I don’t suppose that it’s any secret, especially to anyone
who’s actually met me (for indeed, despite what some might think, I am not a
figment…) that Lesser Blogfordshire is actually located just outside
the small town of New Mills, which huddles at the base of a Pennine or two on
the very brink of Derbyshire.
It’s not a big place. Apparently less than ten thousand
people are registered as living there (although it sometimes seems more), lurking as it does at the confluence of several
minor rivers and named after a corn mill way back in the fourteenth century.
Nowadays it’s probably most famous for still being the home of the mighty
Swizzel’s sweetie factory and on brighter mornings the smell of Parma Violets
does still hang in the air if you’re waiting for a train.

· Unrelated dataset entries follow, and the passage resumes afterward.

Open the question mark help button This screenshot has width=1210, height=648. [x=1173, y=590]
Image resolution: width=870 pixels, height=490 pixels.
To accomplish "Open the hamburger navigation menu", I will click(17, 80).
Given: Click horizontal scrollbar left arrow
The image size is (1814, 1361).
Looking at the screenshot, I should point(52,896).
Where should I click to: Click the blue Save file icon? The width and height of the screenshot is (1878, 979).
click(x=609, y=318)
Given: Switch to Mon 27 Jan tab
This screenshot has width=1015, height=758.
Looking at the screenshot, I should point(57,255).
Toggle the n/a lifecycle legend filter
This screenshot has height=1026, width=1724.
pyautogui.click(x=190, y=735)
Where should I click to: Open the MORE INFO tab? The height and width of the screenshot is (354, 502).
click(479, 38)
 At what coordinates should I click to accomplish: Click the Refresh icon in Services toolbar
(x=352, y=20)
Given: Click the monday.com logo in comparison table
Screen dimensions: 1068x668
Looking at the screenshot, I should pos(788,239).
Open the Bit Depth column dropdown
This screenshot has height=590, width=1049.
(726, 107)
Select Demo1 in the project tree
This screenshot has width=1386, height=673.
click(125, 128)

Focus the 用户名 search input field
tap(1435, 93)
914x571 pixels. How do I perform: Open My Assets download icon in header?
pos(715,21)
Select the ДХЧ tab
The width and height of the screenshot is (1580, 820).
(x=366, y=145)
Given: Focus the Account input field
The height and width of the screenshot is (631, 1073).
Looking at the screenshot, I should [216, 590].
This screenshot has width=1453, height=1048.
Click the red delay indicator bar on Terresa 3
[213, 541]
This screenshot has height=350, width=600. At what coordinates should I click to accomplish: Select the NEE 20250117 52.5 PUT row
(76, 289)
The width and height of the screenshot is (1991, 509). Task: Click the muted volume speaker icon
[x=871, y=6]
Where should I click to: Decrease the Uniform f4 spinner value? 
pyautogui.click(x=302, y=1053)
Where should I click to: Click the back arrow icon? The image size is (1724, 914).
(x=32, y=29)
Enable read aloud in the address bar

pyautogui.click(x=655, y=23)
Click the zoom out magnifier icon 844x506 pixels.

It’s not particularly glamorous, having grown up into one of
those dark, damp, stone-built industrial towns that are so common in these
northern parts since the advent of steam, and its High Street seems to be
struggling in these hard times because the supermarkets are far easier to drive
to than having to take a stroll through the rain to get to the butchers and the
bakers, meaning that many of the shops are now takeaways or charity shops, (although
it does have one of the finest second-hand bookshops known to humankind), but for a decade and a half now, I’ve tended to think
of it as home…
I first moved out to this neck of the woods just over fifteen years ago after a pretty traumatic year had finally persuaded me that I really
needed to find my own place and, perhaps, myself again. Being, as I was at that
time, without a home of my own but just a lodger because I had sold my tiny
little flat in the city for far less than I paid for it (I always was that
financially astute, and believed then that I was the only person in history
ever to lose money on my property investments), I started to look around for somewhere I could afford to buy a place
with just my tiny little income, and New Mills seemed to be the nearest place
to where I grew up that actually seemed “affordable” back in those days.
It also had the added advantage of two railway stations for
catching trains to wherever the work might be (as long as you didn’t mind
getting up early) and a decent enough bus
service for getting to those stations, although, with the coming of new
“integrated” transport policies, the bus services were soon cut, as was my
“convenient” Post Office, but that’s another story…
Nevertheless, back then it seemed a good bet and, after
visiting a few properties which were for sale, I picked the one that was the
most ramshackle and inconvenient place to live, and, eventually, after a few years of having it all brew and bubble in my mind, Lesser
Blogfordshire was born…
When I moved to New Mills in 1997 it was only a distance of
about 10 miles or so, but, in so far as the people I once knew were concerned,
I might as well have moved to another planet for I have seen very, very few of
them since, and, after a while, you do kind of get sick of being the person expected to be doing most of the
travelling, and stop asking them if they’d like to come and visit after so many requests for them to do so get ignored…
Still, as I said, things at that time had been fairly traumatic, and those people probably had other things to think about (I know I did), but I have also discovered that there’s an awful lot of truth in that old adage
“out of sight, out of mind”.
Anyway, in the early days, enough people did actually make the long
trek out here to the wilderness to do a few pub crawls and crash out on my
futon and risk one of my cooked breakfasts for me to hardly notice how insular,
cut off and isolated I was allowing myself to become, especially as, having
changed my location, shortly afterwards I changed my job and another of my
support networks was removed from my everyday life.
There were many excuses that I made for choosing to live out
here beyond the rim, some of them financial of course, but ostensibly I moved
here for easy access to some great hill-walking, which, rather naturally, I
seldom do any more. This was even predicted by a few local people I met at
around the time of the great relocation who told me quite honestly that if the
landscape’s outside the window, you just don’t go and visit it any more…
Naturally, I believed that such crazy talk wouldn’t apply to
me and my life, but it turns out that they were right after all…
But despite this, the years of endless rain haven’t been all that bad and,
whilst I can be a bit surly and can make a point of ignoring the annual
carnival even as I’m walking through the crowds which are waiting for it to
pass, and I pay little attention to the Arts Festival and its Lantern Parade,
and my only dealings with the May Queen Parade in the spring is to put my hand
in my pocket and fork out a couple of quid for the programme whenever someone
knocks on my door selling them, there have never been any crowds of villagers
storming any castles (not that we actually have one) with blazing torches, nor any signs of wicker effigies
being built, despite what some of my friends once suggested when I told them
where it was that I was moving to…
So, I kind of think I like it here, even though I still feel
like a “newbie” after all this time.
I wonder if they’ll let me stay…?
They still keep the torches to hand. Just in case.